Steve Earle / V-Roys - "Johnny Too Bad"

Cacophonous and caffeinated, Claire is clicking at her clackety keyboard on the teensy end of a.m., fatiguing along like the good little spit-shined she-soldier she wishes she were. And the metaphor is aptly wrapped, for like a bulging bugler (heavily into reveille), Claire has something to trumpet up your sun-up. Just recent, my decent (I'd love to ask him in, decent) poster-boy postal boy left four tracks on my paisleyed porch in the form of a Transatlantic EP by Steve Earle and the V-Roys. In order that I might review them in order, here we like a green light go:

1. "Johnny Too Bad" (Sunshine Mix). Covering the Slickers slickly, Steve hips toward hop with rapper C. Fax. Unlike Claire's '78 Duster, the V-Roys and RNT back up.
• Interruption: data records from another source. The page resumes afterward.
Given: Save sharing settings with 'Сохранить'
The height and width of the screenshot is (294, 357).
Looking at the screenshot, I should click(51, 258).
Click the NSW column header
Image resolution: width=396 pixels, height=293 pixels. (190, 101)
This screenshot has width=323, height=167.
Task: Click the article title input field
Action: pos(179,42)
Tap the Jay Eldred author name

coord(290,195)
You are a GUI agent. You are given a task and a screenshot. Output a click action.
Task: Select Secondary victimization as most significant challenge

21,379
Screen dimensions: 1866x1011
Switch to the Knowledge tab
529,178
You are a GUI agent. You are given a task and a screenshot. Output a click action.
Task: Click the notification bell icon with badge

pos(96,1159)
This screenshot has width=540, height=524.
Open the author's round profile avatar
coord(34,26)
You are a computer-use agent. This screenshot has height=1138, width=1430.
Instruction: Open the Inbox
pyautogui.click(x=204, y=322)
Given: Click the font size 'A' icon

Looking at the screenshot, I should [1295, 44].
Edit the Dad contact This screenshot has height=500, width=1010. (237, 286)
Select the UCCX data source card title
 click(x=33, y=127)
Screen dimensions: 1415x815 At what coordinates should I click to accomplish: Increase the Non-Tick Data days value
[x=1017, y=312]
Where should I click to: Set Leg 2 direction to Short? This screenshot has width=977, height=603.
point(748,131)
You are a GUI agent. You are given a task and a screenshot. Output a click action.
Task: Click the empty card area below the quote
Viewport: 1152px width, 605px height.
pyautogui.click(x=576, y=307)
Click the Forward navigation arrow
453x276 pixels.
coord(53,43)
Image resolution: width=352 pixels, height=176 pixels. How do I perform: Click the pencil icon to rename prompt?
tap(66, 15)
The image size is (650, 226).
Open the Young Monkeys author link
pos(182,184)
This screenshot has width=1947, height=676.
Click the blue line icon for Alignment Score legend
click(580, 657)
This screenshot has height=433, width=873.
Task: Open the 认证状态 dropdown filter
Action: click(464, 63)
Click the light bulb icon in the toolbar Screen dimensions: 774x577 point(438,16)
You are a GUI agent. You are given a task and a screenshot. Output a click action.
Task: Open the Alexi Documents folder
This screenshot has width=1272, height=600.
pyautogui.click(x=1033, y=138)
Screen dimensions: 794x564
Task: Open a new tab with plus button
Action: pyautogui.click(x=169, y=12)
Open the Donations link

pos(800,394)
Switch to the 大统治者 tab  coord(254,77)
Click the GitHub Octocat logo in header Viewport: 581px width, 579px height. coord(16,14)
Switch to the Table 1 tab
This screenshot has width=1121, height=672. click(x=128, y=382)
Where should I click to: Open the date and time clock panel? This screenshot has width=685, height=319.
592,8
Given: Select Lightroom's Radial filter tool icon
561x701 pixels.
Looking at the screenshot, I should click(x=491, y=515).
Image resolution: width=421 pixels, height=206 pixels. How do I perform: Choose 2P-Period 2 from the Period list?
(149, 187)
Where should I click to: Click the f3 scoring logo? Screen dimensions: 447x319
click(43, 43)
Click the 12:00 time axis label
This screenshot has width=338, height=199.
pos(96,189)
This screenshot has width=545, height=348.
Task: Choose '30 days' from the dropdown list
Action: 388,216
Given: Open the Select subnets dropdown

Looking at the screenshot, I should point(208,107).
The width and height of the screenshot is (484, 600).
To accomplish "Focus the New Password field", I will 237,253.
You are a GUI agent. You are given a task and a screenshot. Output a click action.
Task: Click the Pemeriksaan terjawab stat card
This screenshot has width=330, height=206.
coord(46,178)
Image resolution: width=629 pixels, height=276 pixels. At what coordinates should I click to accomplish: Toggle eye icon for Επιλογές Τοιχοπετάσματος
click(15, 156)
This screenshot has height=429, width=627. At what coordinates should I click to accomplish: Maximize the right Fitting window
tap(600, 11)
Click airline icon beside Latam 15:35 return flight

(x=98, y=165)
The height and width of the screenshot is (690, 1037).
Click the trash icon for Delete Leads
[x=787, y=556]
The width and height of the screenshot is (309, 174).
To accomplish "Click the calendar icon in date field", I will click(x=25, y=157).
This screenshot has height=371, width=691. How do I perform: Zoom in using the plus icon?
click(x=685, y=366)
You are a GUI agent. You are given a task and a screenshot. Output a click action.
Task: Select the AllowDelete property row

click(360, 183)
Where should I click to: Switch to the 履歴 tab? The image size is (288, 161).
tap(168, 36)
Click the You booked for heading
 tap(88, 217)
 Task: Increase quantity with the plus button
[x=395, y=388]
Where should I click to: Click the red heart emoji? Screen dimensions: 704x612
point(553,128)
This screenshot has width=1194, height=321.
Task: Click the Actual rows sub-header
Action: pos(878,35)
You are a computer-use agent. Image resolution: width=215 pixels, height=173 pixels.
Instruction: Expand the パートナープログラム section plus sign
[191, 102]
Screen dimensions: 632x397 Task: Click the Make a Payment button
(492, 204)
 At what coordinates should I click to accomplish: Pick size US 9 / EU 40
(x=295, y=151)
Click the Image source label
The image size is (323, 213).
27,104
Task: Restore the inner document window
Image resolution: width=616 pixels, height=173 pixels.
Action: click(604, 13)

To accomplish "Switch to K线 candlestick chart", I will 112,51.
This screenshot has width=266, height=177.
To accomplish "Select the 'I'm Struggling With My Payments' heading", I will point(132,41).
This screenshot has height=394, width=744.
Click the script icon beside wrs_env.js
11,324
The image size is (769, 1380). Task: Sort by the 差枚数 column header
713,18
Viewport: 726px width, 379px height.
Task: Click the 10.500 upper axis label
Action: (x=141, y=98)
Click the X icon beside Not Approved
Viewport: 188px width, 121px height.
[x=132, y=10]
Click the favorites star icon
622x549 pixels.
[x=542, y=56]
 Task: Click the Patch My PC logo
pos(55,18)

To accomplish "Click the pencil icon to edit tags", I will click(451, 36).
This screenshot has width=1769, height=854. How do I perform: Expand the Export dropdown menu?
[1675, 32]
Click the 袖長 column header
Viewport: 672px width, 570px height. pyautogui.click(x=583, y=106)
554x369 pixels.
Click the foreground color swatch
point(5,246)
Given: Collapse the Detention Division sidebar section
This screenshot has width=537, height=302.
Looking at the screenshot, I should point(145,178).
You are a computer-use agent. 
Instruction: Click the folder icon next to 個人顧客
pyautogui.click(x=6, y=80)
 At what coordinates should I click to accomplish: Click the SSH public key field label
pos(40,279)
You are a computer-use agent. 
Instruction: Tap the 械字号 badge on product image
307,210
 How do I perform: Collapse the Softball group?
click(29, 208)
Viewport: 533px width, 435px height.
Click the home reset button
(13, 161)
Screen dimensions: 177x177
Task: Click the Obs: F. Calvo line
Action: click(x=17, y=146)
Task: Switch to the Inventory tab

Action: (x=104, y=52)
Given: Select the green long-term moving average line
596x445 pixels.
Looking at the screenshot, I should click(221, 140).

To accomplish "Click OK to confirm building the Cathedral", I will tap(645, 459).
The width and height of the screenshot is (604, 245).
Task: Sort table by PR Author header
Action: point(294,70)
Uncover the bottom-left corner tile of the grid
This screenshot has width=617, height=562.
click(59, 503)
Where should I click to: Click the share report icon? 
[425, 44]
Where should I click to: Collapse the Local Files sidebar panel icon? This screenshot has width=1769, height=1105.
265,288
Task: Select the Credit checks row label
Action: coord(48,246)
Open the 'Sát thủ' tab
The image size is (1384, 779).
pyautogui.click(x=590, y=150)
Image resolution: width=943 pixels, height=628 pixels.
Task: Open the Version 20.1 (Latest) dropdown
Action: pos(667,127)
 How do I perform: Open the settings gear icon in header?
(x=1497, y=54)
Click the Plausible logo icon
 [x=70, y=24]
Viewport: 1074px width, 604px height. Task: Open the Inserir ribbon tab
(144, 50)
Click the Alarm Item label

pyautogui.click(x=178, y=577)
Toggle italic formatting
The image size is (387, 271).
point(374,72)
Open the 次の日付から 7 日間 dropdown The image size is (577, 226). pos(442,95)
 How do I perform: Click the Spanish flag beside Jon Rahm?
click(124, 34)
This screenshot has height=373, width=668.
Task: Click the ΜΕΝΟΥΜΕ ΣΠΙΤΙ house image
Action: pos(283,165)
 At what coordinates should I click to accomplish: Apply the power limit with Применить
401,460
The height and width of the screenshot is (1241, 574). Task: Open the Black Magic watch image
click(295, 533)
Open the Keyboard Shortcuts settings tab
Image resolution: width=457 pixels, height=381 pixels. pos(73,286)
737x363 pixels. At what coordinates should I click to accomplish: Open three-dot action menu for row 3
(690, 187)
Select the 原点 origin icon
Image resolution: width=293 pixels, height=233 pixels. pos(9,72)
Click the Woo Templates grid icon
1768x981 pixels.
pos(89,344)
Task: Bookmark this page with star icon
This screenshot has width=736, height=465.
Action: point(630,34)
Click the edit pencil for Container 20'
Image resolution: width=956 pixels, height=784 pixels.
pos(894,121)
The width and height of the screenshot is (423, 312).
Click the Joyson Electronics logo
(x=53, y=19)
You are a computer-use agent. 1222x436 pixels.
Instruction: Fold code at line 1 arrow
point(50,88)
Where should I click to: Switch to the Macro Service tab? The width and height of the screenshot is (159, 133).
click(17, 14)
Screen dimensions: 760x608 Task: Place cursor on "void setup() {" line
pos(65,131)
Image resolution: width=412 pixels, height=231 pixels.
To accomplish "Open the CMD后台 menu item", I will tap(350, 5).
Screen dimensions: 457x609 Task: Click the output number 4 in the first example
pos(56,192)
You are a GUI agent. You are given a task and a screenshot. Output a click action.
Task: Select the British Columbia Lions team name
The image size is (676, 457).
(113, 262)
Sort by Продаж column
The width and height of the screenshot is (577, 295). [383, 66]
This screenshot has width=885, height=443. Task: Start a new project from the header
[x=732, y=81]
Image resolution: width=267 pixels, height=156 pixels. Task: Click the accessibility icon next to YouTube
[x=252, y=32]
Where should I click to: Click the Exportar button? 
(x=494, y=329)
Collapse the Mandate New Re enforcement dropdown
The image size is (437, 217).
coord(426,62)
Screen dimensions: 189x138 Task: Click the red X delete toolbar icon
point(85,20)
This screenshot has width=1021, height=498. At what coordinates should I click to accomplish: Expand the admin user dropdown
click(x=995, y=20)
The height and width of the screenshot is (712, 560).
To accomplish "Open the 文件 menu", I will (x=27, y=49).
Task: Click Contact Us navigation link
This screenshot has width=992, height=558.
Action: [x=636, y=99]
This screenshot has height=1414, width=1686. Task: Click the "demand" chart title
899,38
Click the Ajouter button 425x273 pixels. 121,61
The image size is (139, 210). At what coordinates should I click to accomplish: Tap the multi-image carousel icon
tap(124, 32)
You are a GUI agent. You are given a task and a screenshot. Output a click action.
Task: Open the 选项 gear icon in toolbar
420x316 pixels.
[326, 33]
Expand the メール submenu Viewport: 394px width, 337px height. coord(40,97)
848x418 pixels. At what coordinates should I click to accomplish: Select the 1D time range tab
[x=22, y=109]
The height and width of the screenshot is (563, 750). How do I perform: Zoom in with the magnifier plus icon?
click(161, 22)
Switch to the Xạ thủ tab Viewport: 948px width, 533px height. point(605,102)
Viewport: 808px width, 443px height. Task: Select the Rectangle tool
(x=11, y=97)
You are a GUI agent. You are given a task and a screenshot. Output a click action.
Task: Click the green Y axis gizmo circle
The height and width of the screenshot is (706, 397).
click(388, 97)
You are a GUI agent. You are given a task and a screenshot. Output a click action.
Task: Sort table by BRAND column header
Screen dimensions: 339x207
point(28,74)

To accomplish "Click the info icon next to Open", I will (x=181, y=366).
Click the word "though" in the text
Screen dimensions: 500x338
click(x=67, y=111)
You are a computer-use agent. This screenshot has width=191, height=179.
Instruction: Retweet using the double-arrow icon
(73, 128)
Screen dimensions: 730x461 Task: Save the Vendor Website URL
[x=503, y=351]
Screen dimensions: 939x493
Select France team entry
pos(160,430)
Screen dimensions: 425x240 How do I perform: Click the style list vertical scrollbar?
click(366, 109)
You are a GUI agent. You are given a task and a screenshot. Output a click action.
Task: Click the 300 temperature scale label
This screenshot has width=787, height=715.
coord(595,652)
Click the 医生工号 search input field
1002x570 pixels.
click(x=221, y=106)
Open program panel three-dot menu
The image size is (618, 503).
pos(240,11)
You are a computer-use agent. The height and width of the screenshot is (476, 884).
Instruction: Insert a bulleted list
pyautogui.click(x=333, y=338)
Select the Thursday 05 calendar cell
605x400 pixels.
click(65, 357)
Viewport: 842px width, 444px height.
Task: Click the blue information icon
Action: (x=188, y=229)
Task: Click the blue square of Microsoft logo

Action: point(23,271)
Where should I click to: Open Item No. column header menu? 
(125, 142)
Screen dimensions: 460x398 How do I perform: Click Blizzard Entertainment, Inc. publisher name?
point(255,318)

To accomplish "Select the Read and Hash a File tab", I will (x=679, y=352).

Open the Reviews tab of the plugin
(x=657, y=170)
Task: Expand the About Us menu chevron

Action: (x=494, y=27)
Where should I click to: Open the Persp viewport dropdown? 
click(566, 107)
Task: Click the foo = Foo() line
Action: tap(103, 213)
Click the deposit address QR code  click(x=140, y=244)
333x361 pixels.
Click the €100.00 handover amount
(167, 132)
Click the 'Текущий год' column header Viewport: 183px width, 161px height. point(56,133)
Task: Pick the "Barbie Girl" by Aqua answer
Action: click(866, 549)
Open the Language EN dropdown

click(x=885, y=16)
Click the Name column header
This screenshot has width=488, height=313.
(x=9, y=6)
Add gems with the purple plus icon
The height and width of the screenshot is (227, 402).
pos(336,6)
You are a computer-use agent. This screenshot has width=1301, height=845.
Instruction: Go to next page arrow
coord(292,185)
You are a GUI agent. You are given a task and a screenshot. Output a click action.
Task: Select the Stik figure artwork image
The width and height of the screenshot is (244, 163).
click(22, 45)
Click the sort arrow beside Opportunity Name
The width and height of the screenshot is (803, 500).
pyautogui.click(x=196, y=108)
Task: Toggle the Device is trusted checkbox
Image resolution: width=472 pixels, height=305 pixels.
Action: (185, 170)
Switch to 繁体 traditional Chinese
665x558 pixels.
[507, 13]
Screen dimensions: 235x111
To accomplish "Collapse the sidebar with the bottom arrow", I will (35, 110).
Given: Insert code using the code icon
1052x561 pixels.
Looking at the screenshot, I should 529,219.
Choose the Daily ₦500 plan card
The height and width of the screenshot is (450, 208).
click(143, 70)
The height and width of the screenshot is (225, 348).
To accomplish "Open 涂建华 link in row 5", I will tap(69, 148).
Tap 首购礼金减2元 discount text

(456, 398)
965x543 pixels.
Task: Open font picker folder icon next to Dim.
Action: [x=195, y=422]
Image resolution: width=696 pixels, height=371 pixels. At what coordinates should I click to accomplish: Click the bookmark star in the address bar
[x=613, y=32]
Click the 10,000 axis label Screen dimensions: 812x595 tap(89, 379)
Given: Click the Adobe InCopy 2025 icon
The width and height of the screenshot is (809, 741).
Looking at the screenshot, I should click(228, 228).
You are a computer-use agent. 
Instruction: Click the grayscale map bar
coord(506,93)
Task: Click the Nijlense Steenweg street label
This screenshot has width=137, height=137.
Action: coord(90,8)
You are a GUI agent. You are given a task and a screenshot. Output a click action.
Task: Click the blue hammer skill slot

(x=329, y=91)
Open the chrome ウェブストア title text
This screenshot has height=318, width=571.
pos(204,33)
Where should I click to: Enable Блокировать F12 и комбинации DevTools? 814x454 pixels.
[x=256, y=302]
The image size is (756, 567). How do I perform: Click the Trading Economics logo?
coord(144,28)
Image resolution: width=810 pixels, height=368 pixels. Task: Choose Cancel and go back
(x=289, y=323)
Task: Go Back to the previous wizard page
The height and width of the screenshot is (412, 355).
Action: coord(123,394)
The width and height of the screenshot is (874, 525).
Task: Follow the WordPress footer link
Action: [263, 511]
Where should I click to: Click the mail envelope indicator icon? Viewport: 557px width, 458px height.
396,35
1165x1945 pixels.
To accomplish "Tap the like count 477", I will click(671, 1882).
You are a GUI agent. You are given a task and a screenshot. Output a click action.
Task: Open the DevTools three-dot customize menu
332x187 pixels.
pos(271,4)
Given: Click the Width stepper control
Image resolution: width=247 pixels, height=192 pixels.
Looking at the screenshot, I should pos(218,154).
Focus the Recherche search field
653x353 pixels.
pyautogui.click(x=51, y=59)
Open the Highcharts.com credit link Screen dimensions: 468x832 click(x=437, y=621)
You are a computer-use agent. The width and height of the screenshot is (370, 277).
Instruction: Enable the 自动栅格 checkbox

Rappety-bappety, Claire was skanking to this nougaty nugget until the sun took its pinking shears to the ska-line.

2. "Johnny Too Bad" (Jamaican Hillbilly Mix). Unrapped. Twangier. First track smacked, this track lacked. Reminded Claire of second-date letdown, when the dew-be-dew is off the boutonniere, dear.

3. "Straight Highway", V-Roys. Guitary, linear, kinetic, cymbalic.

4. "Ellis Unit One" Steve Earle and the Fairfield Four. Not the Sunshine Mix.

Now that I've given you the EP-jeebies, Claire has to, like a cheap stocking in a briar patch, run. I'm shamefully, blamefully late for my better-than-bottle-throttle daily jump-start-date-beside-the-interstate: Trucker-robics!